March 2024 News

News containing information on changes to the Medicare Benefits Schedule (MBS) for 1 March 2024

Page last updated: 02 February 2024

The 1 March 2024 MBS files are available on the March 2024 Downloads Page

Summary of Change for 1 March 2024

From 1 March 2024, there will be several changes to the MBS. These changes include a range of administrative and policy changes, as well as the implementation of the Government's response to recommendations from the independent MBS Review Taskforce (the Taskforce) that was agreed to as part of the 2023-34 Budget.
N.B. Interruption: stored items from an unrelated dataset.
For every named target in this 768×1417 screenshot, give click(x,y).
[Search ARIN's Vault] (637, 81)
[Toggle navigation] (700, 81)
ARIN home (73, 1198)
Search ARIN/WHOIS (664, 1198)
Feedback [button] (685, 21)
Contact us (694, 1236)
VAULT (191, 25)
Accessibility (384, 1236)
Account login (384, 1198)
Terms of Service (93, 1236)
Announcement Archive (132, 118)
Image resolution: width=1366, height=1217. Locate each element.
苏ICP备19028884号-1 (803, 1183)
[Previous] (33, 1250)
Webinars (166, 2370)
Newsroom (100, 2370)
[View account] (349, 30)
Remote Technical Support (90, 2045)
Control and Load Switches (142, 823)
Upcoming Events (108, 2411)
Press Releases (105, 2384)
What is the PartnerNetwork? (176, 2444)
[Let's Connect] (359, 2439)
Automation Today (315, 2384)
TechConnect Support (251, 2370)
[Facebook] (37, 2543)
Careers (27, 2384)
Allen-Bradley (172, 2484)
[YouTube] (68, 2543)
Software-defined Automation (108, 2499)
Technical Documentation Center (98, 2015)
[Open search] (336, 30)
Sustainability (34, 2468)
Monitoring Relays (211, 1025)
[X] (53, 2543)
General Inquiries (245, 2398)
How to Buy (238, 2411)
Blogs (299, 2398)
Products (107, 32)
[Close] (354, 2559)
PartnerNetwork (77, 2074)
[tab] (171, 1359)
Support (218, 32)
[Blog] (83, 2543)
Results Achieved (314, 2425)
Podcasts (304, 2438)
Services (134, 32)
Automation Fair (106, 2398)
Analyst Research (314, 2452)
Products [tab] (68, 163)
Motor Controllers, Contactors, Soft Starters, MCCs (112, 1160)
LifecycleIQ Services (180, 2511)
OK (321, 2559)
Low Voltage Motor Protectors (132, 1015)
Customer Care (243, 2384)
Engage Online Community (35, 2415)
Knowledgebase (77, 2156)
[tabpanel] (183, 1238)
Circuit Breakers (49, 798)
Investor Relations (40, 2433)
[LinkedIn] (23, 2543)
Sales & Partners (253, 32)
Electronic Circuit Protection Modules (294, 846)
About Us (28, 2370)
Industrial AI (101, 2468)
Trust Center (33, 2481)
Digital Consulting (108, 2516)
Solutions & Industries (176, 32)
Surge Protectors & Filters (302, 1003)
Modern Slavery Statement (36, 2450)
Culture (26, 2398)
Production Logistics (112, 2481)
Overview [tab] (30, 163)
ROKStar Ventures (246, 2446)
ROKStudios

Details of the changes are as follows:

Psychiatry Services

From 1 March 2024, there will be a variety of changes to psychiatry services, which will implement the Government’s response to recommendations from the Taskforce relating to MBS psychiatry services. The changes will insert, amend and delete items to provide more flexible arrangements, strengthen the intent of the services and clarify and remove obsolete terms from items.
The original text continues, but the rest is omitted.